*Exercise details:*
Repeat the lines from the one containing "What do you" to the one containing "center [700, 345].", both included, without the pictures.

*Records provided:*
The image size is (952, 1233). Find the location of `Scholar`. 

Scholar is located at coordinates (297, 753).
* * *
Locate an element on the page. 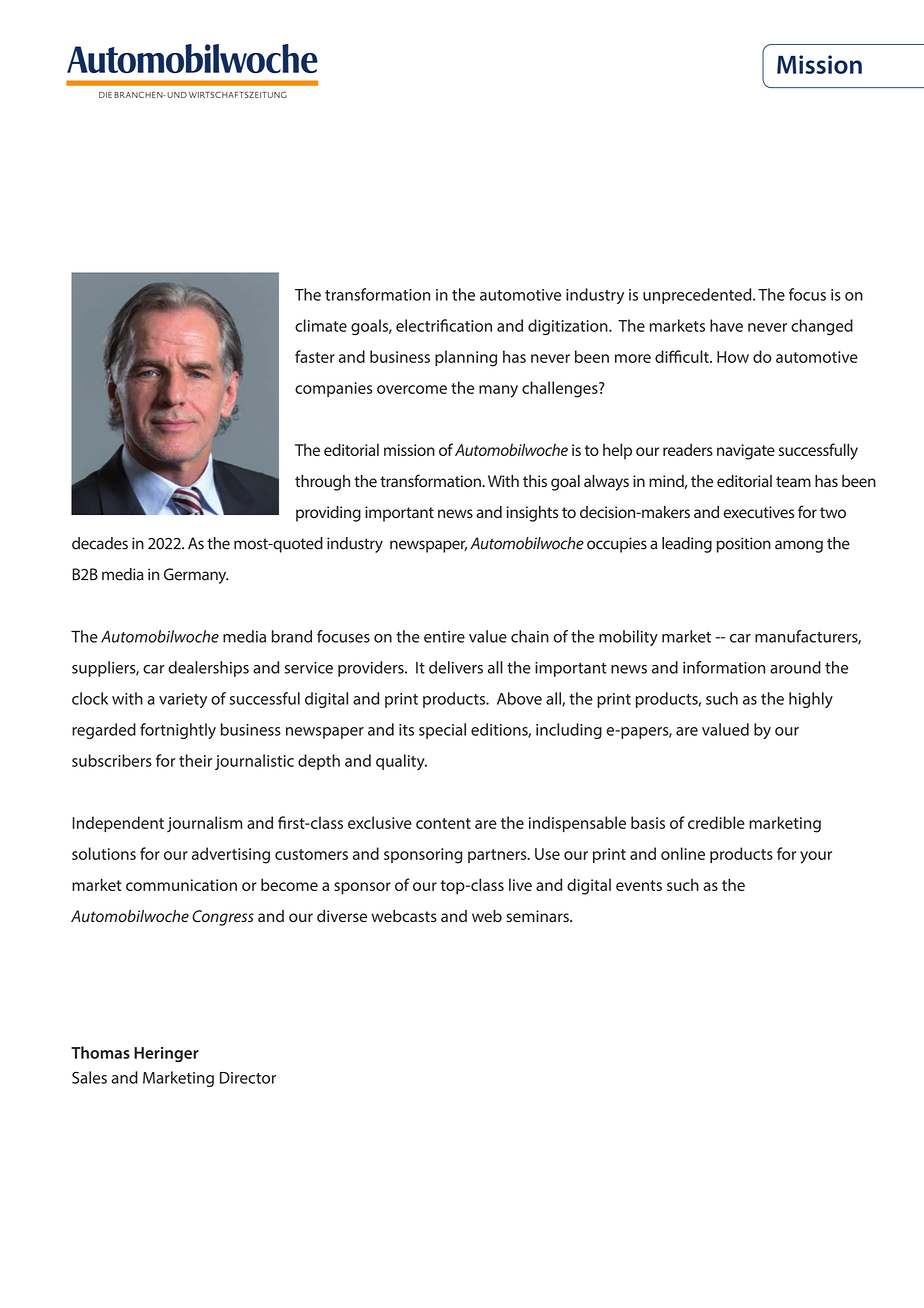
--
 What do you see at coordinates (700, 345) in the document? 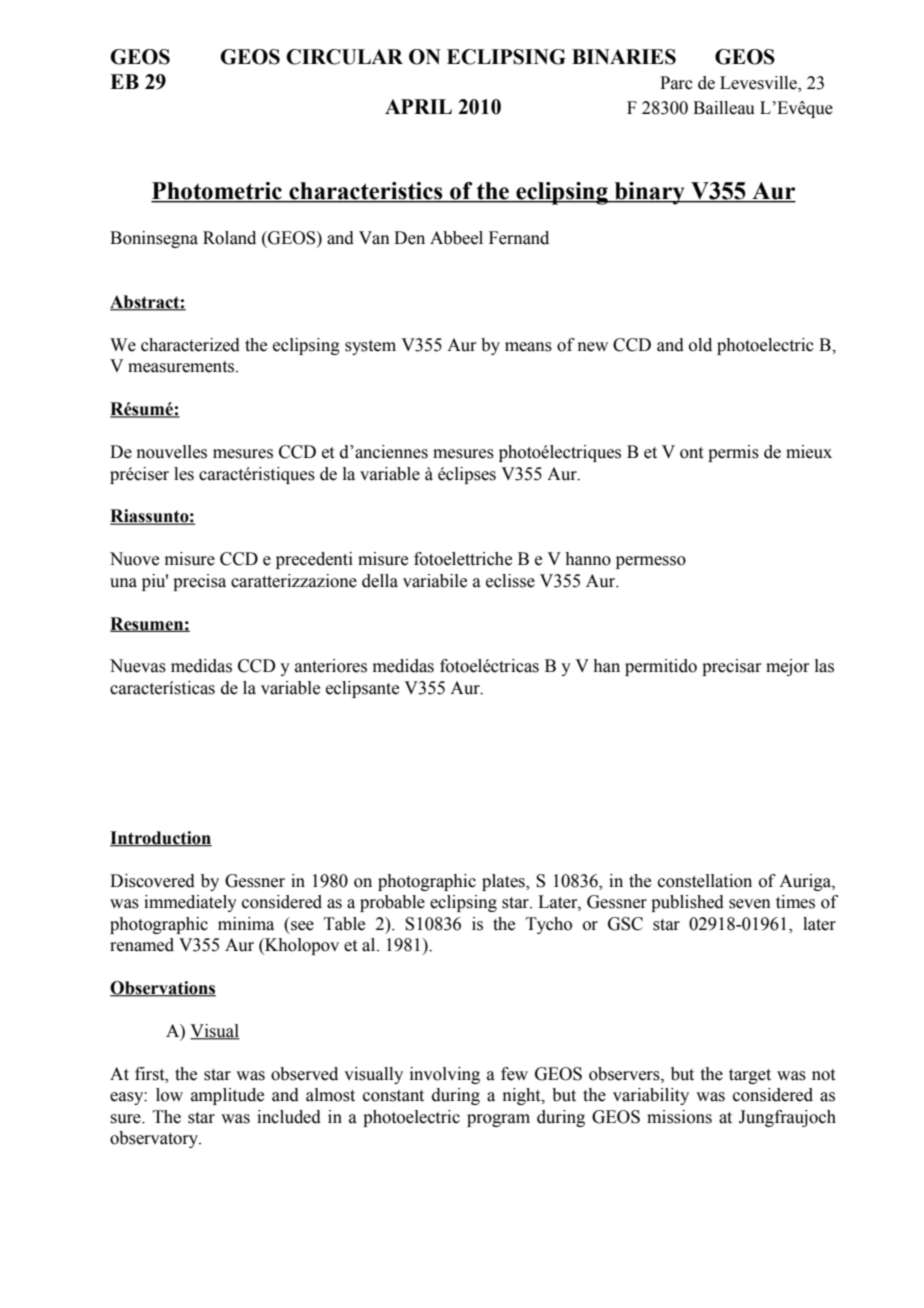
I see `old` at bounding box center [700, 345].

*Answer to this exercise:*
 What do you see at coordinates (700, 345) in the document? 
I see `old` at bounding box center [700, 345].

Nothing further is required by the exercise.